The obvious answer to my fear was to live well. Yet five years after the divorce, I still didn’t live well. I was with my son in a student apartment that didn’t allow pets, earning a paltry salary as a teaching assistant and working on a doctoral degree in creative writing. I was incapable of living in the present: I wrote with the aim of becoming a successful writer sometime in the future; I accumulated degrees so that I’d get a better job sometime in the future. And with this future mentality, I couldn’t help thinking of death, the ultimate future in everyone’s life.

My son stayed a long time in the bathtub. Spock, the Rock, Doc Ock, and Hulk Hogan all came out of nowhere lightning fast.

Was he speaking to me? What he said sounded like a list, and my son loved to give me a list of things to choose from. Then he gave me a quiz to see if I had listened well. A typical question of his: What weapons would you use if you played Runescape? I could never remember the right answer even though he had explained to me a hundred times the many weapons and ways of killing in his favorite computer game. So, I’d stall and ask what weapons he would use.

Scimitar, because I can slash fast, he’d say. Also battle-axe and magic and maul. But there are lots of others for you to pick: salamander, mace, flail, staff, halberd, two-hander, noose wand. Different weapons are good for different modes of attack. You can strike, spike, impale, pound, special attack, special quick. Which ones do you want?

The same as you, I’d say.

By then, he’d have suspected that I was not very interested in his conversation. He’d stop smiling and eye me sideways. What are they? How many?

Let’s see. Didn’t you say you like axe?

Mom, it’s battle-axe, not axe. And what else? Name three.

I flunked his quiz again. I couldn’t relate to the violence in his world, and he couldn’t relate to the violence in mine. He said the stories about my youth were too sad and they were often about death and he didn’t want to hear them.

My son’s voice rose and fell and I realized he was singing.

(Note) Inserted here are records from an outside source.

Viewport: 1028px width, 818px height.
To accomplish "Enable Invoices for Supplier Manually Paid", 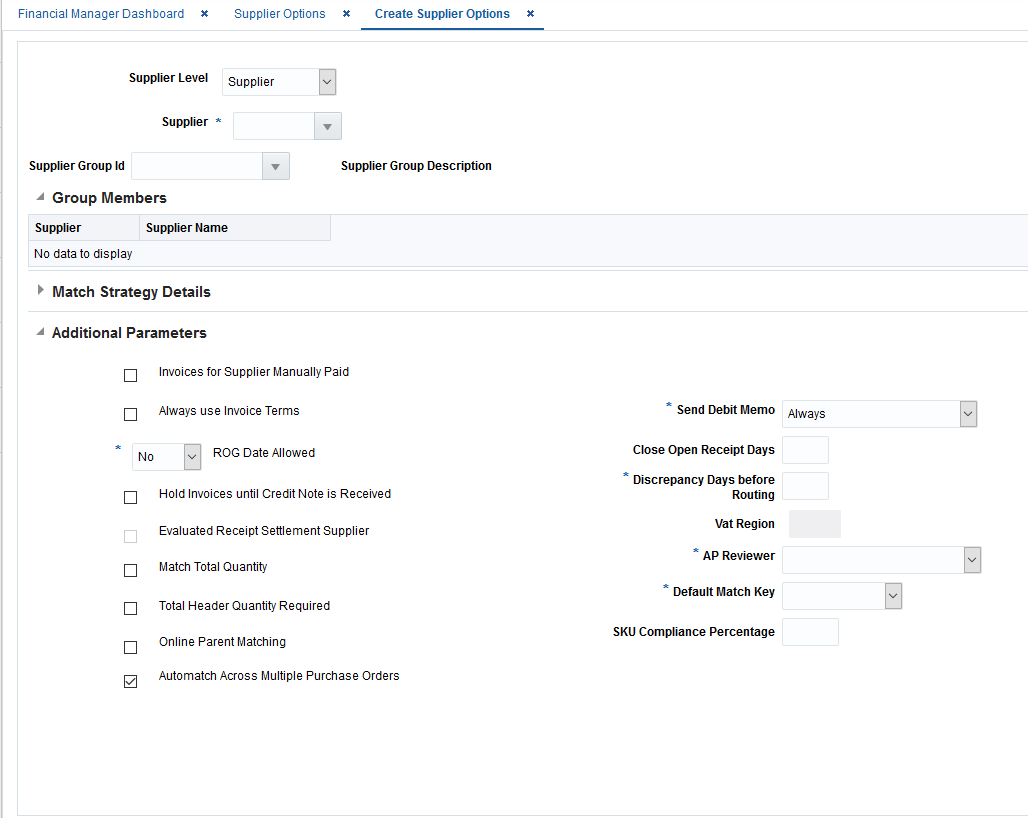I will pyautogui.click(x=130, y=375).
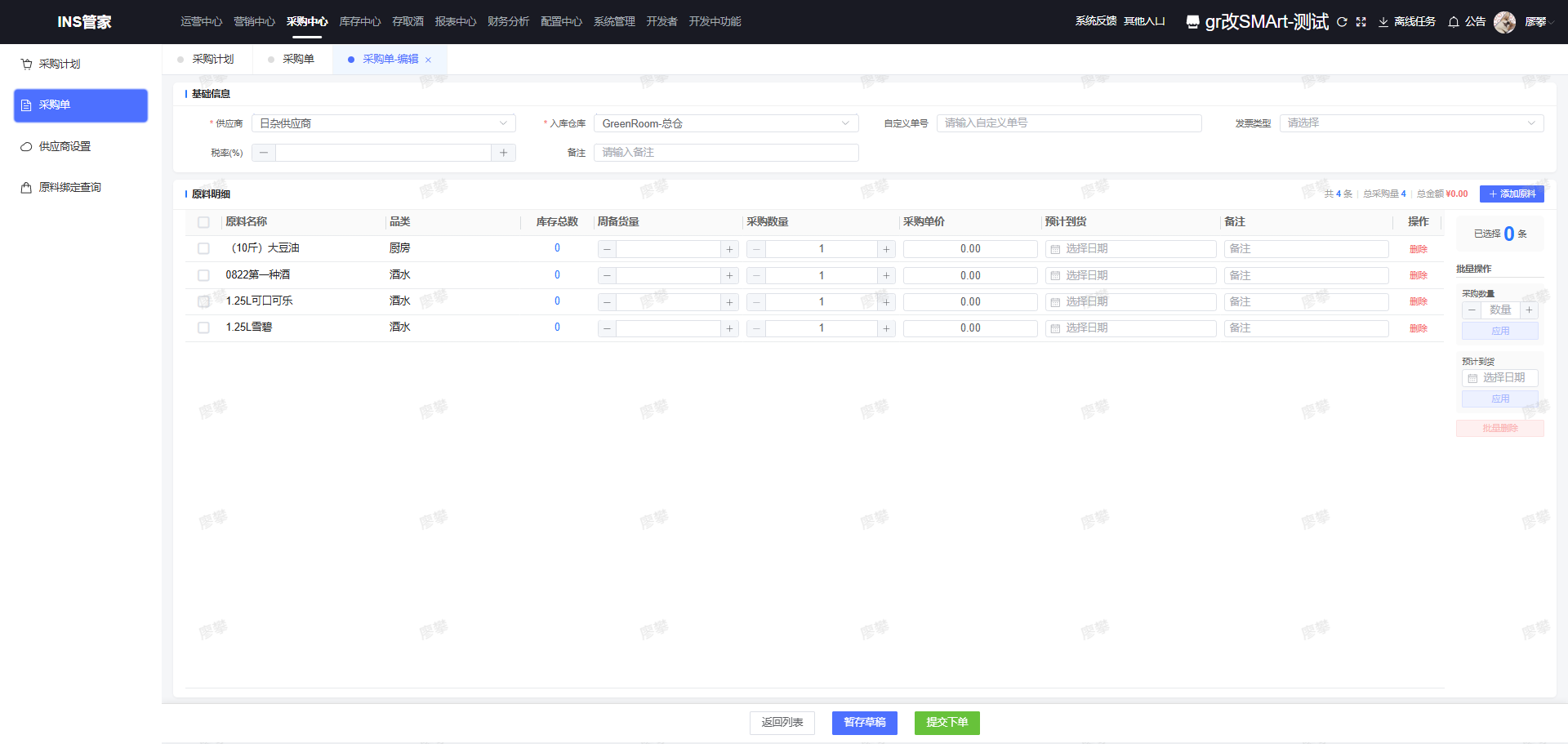This screenshot has height=744, width=1568.
Task: Open date picker for 0822第一种酒 row
Action: pos(1130,276)
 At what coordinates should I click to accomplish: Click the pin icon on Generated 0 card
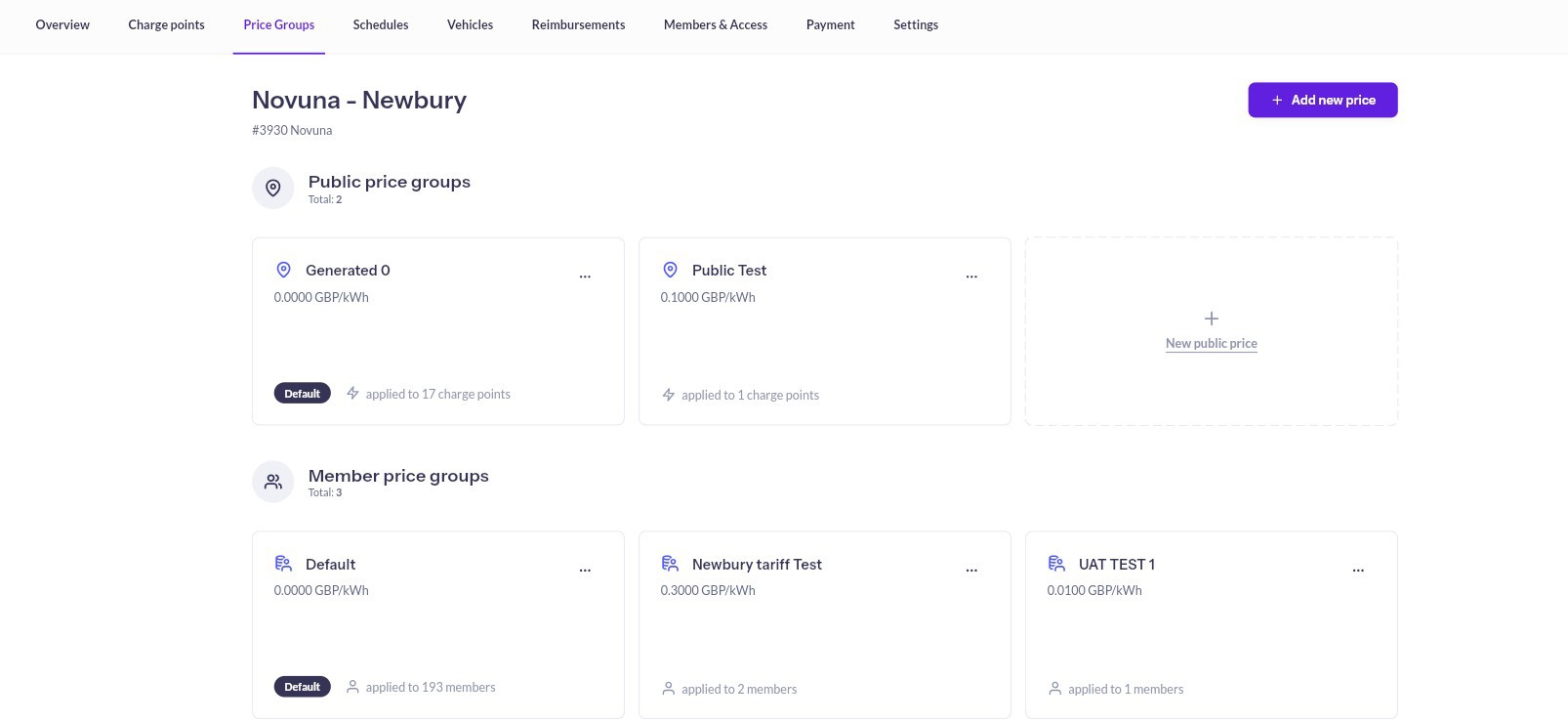point(284,270)

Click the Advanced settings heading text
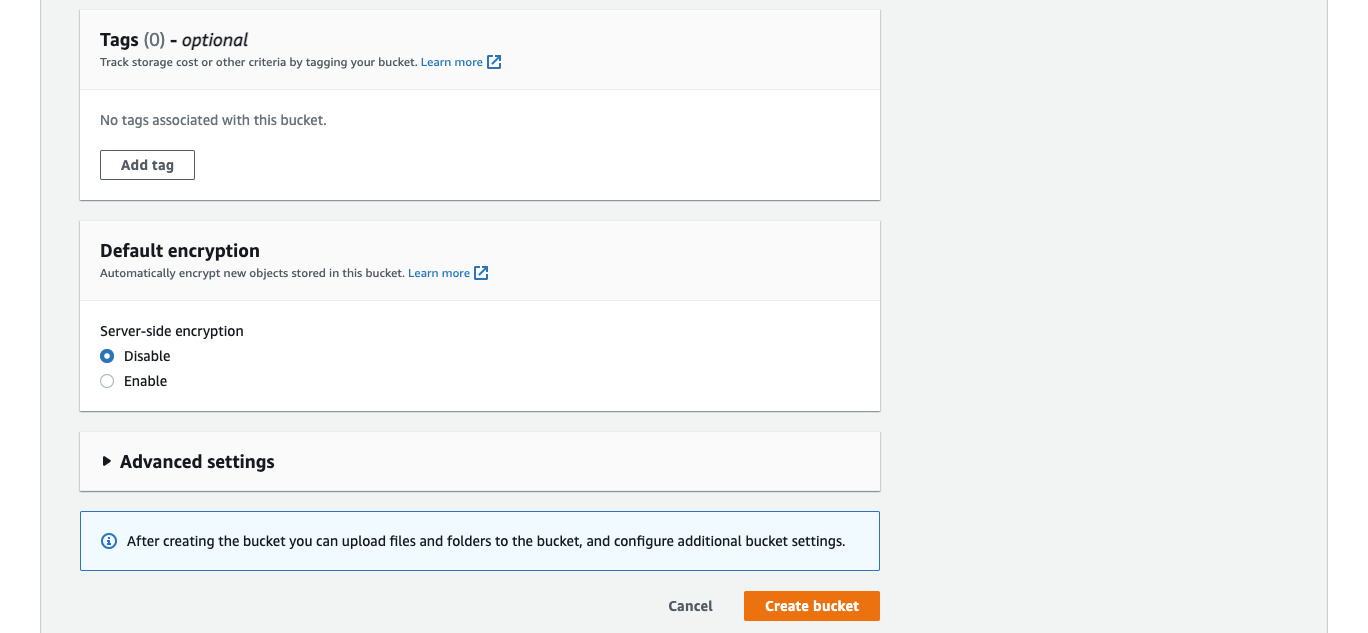click(x=196, y=461)
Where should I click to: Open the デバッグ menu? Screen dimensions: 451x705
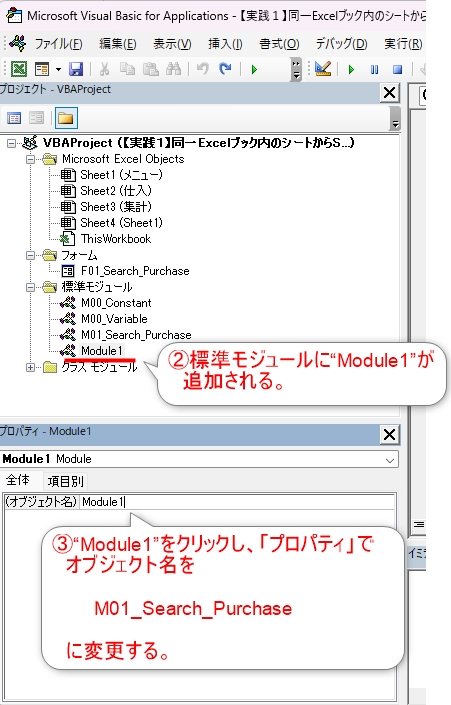coord(341,44)
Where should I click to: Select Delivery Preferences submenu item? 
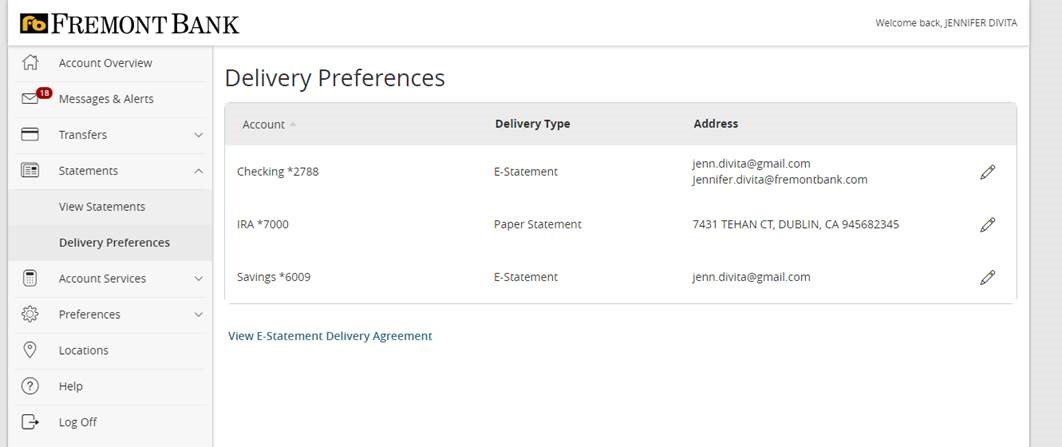tap(114, 242)
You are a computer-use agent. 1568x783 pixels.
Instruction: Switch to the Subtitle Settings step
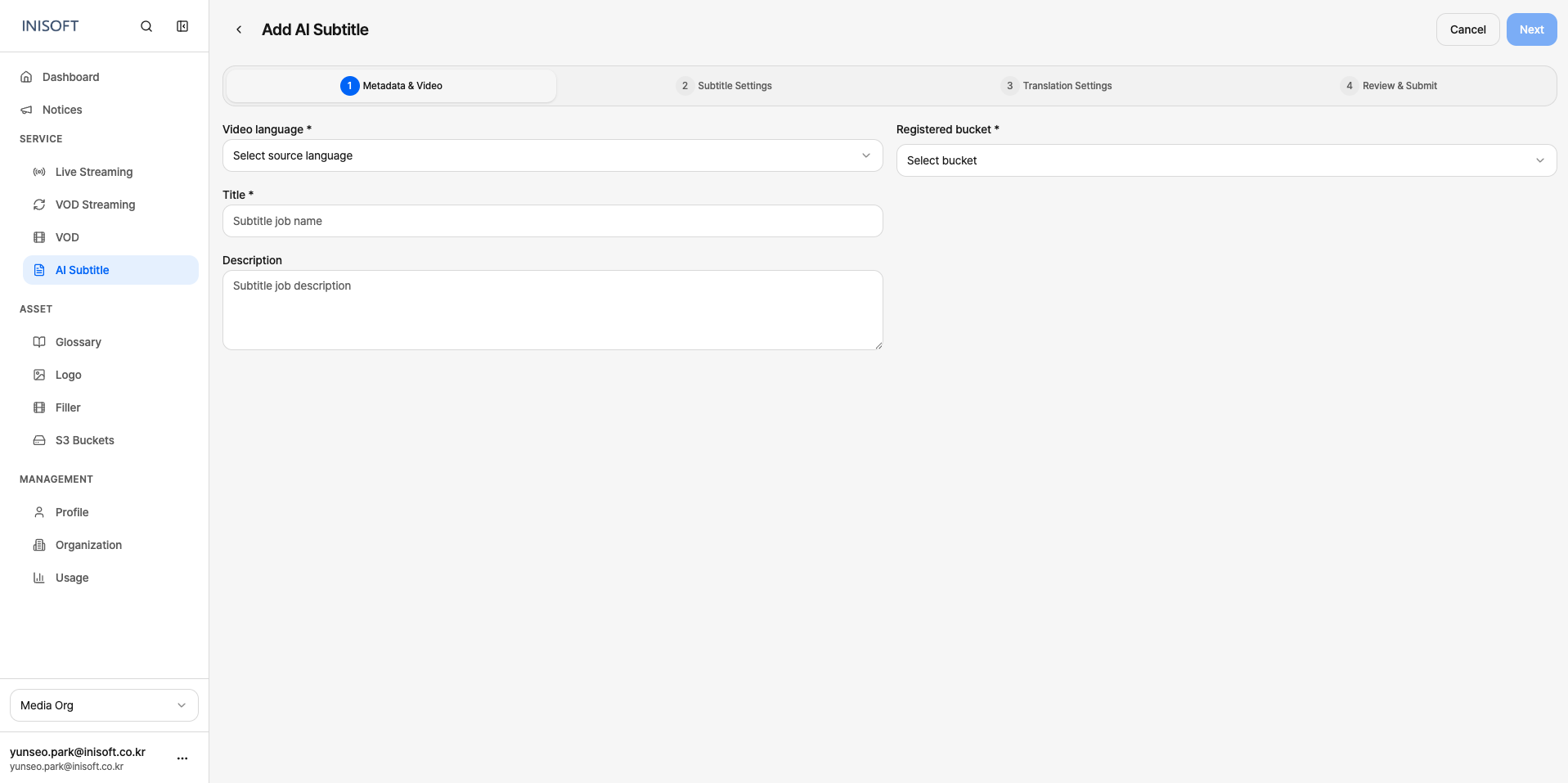coord(724,86)
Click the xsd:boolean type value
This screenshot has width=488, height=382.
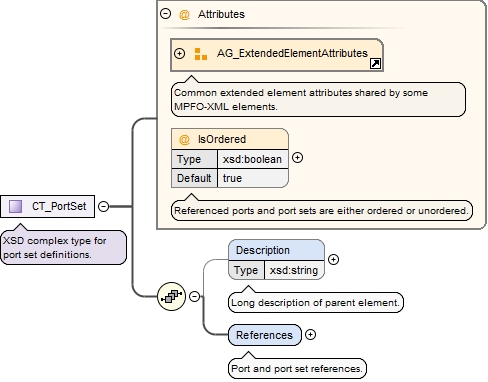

They kicked Chuck Norris in his cowboy ass. It was the bloodiest battle the world ever saw, with civilians looking on in total awe, and their fight raged on for a century. Many lives were claimed but eventually the champion stood. The fighters had met their better: Mr. Rogers in a bloodstained sweater!

When he came out of the bathtub, he was different. Two-thirds of the day he was rotten, then he was sweet the remaining third. He usually asked for a hug, and, if he found me sitting in bed reading, he would climb in, naked and still dripping wet, place one cheek on my lap, and tell me in the high-pitched, babyish voice he used when he wanted to be cute, Mom, you may clean my ears. He didn’t care for clean ears, really. He thought I loved to pick his nose and clean his ears and he was just trying to be nice.

And sometimes he even talked about death. Mom, it’s okay if you die before me. But please come for me when I die.

Okay.

And, Mom, don’t worry that no one will come for you. All your dead cats will be there.